**TASK TO CARRY OUT:**
Reproduce the rows starting with the line that contains "At what (x,y)" and continuing through the end of the rows. Leave the pictures out.

————————

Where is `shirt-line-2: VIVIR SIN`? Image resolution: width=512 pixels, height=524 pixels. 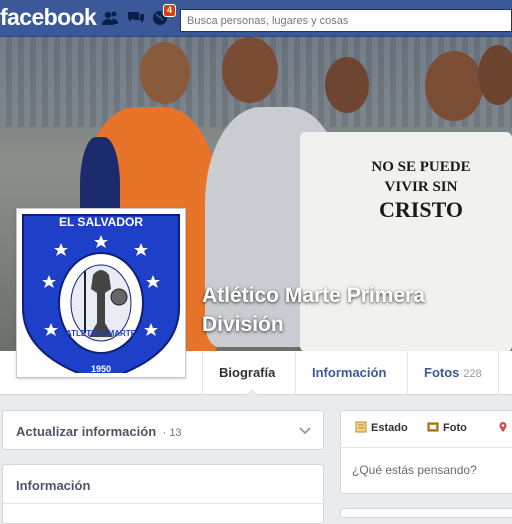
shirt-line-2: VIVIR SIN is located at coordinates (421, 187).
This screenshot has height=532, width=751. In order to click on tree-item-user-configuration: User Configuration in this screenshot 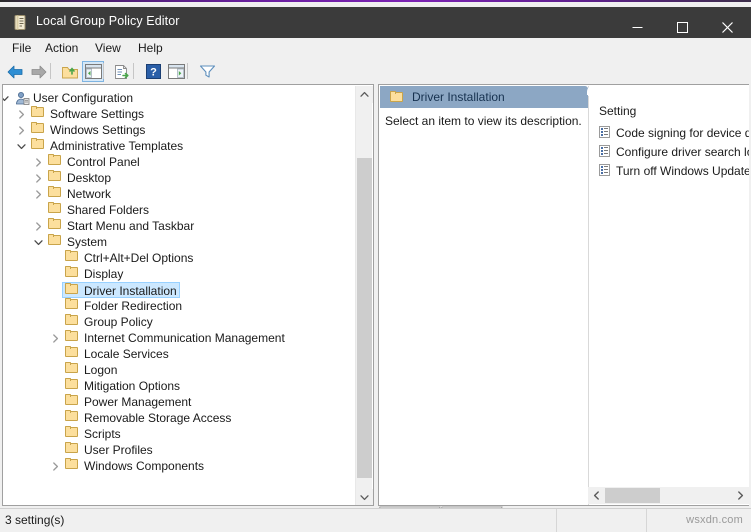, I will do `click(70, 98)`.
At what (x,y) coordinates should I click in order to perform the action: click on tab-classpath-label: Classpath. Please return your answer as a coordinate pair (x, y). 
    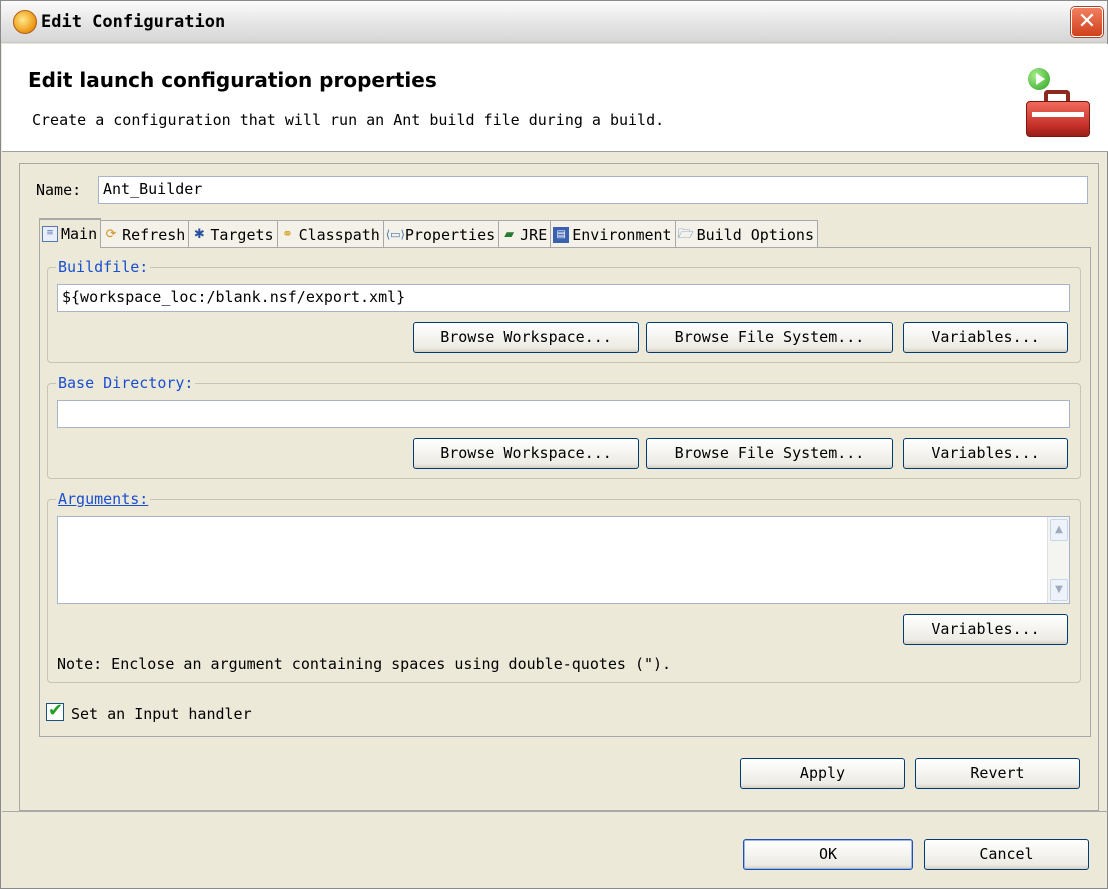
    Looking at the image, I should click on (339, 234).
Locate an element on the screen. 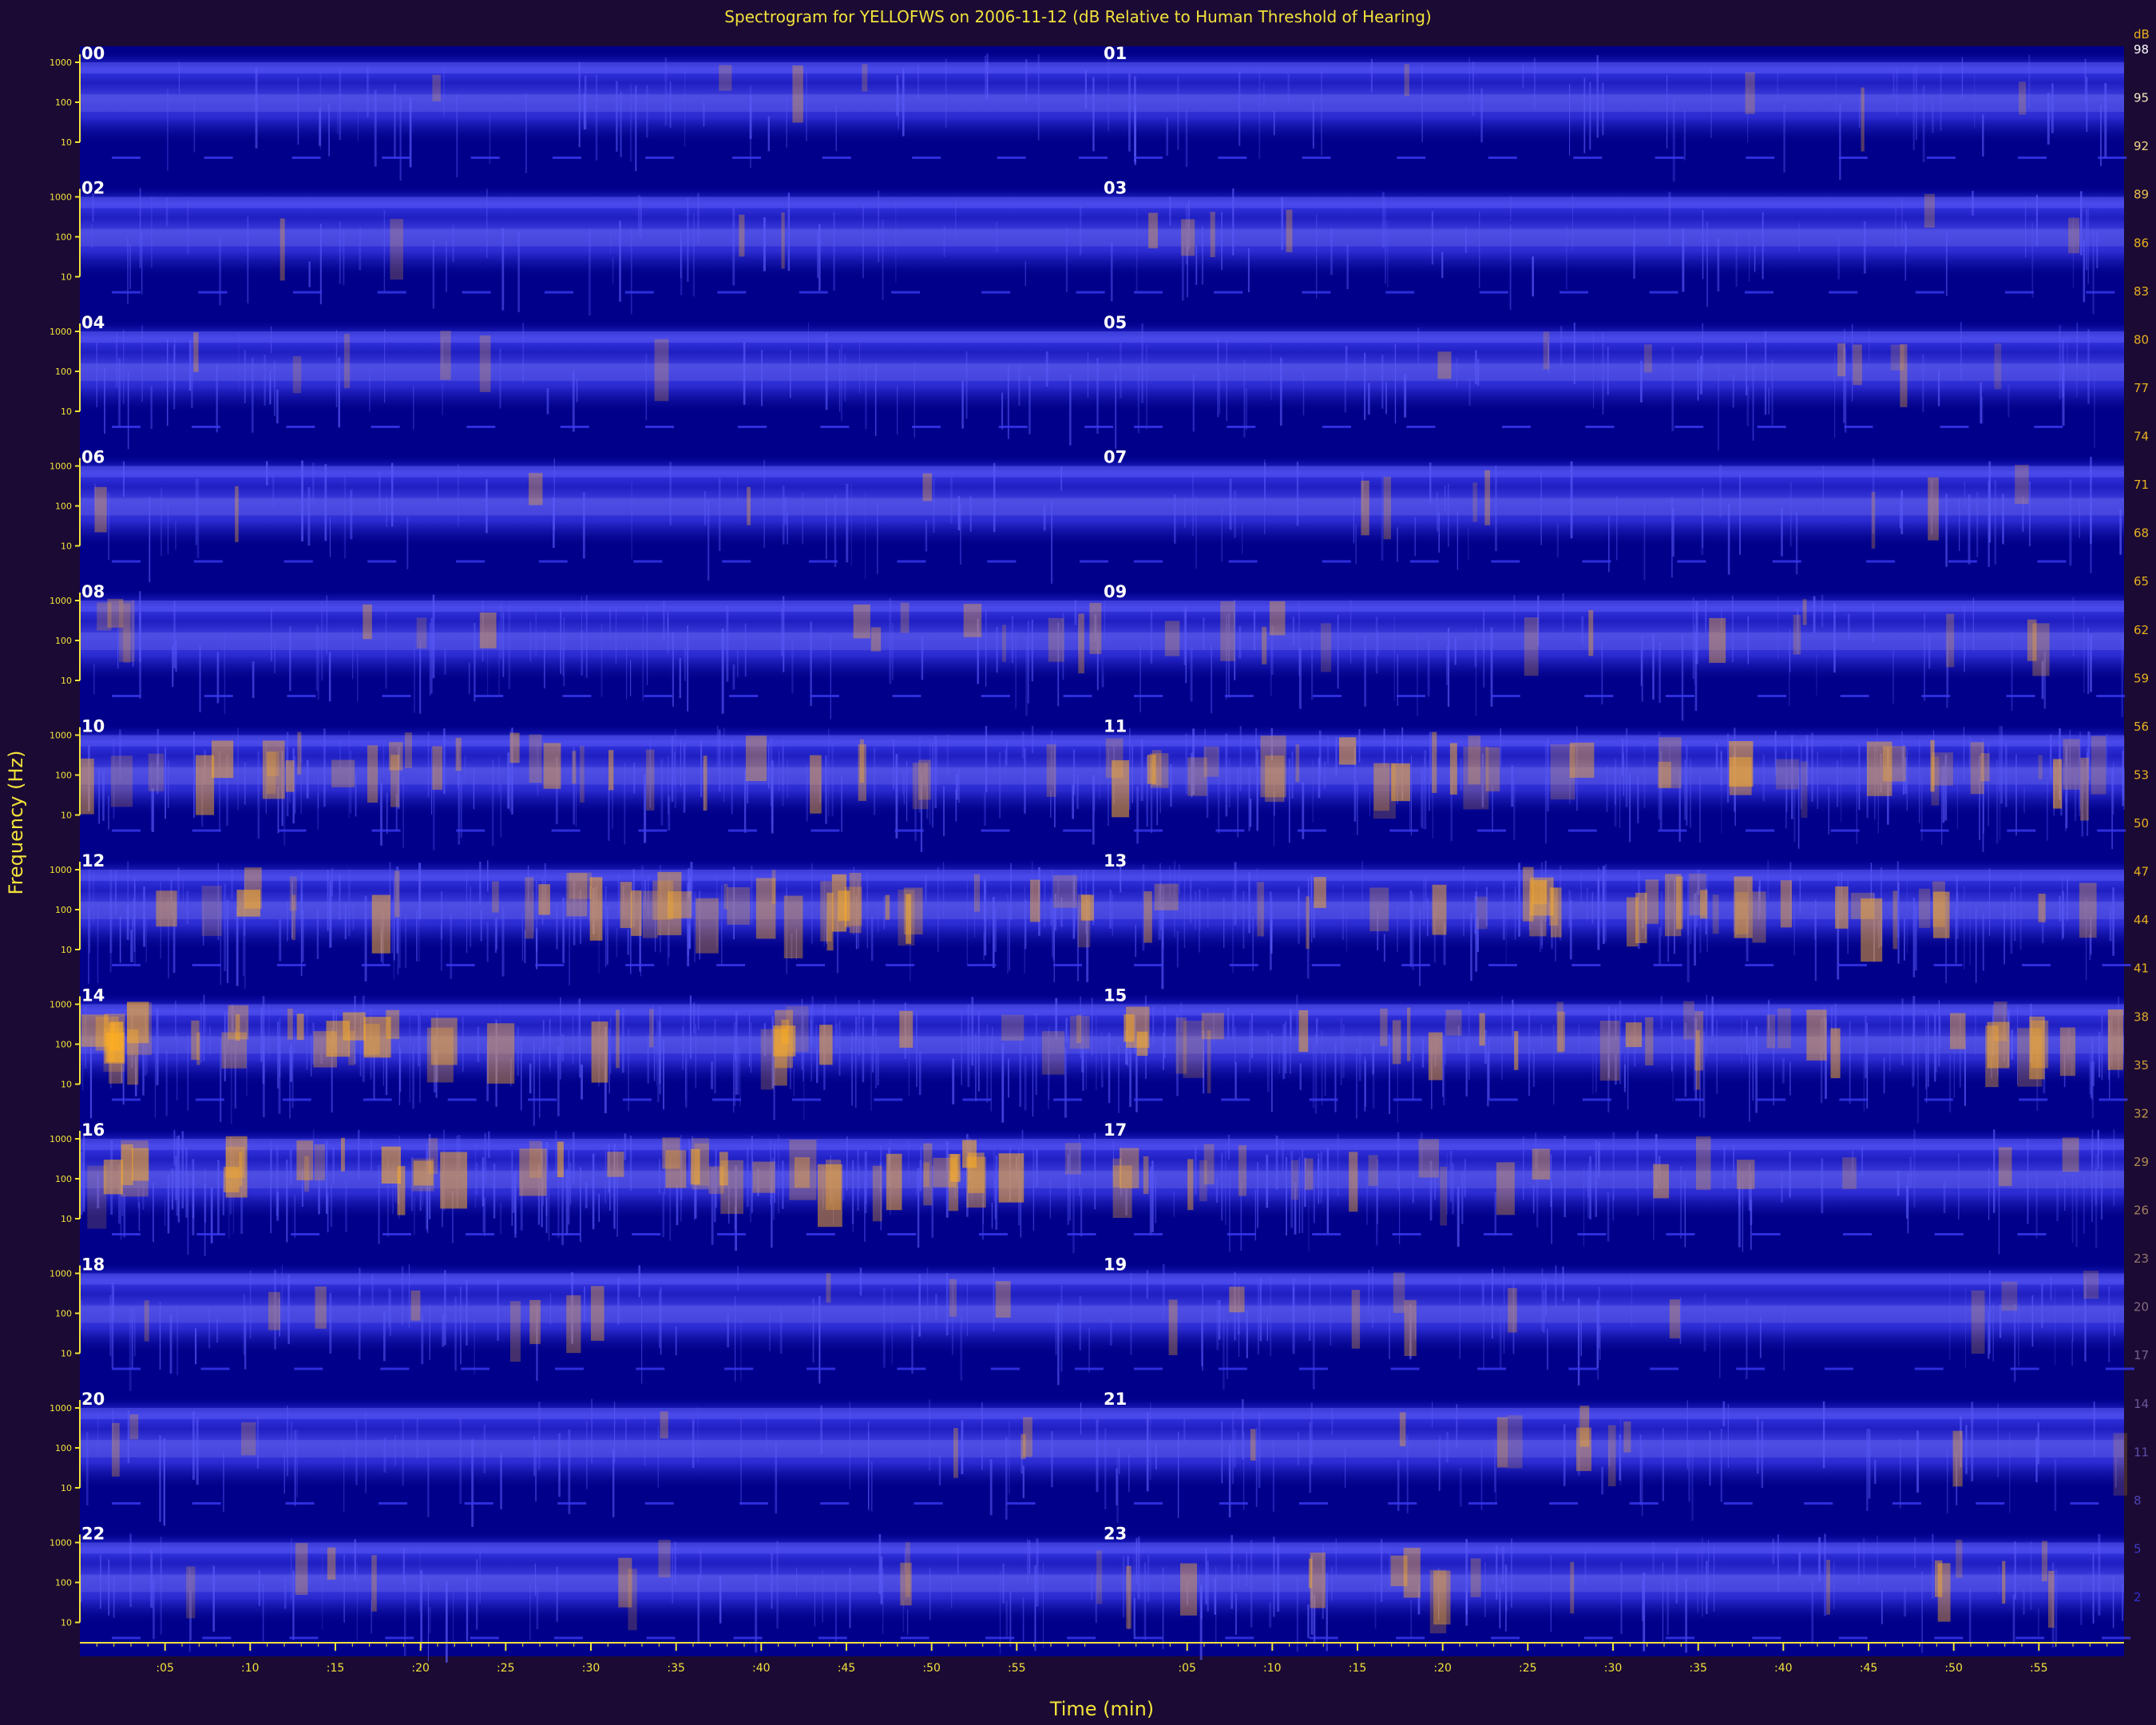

————————

**RESULT FOR THIS EXERCISE:**
At what (x,y) coordinates should I click in order to perform the action: click on tab-classpath-label: Classpath. Please return your answer as a coordinate pair (x, y). 
    Looking at the image, I should click on (339, 234).
Locate an element on the screen. 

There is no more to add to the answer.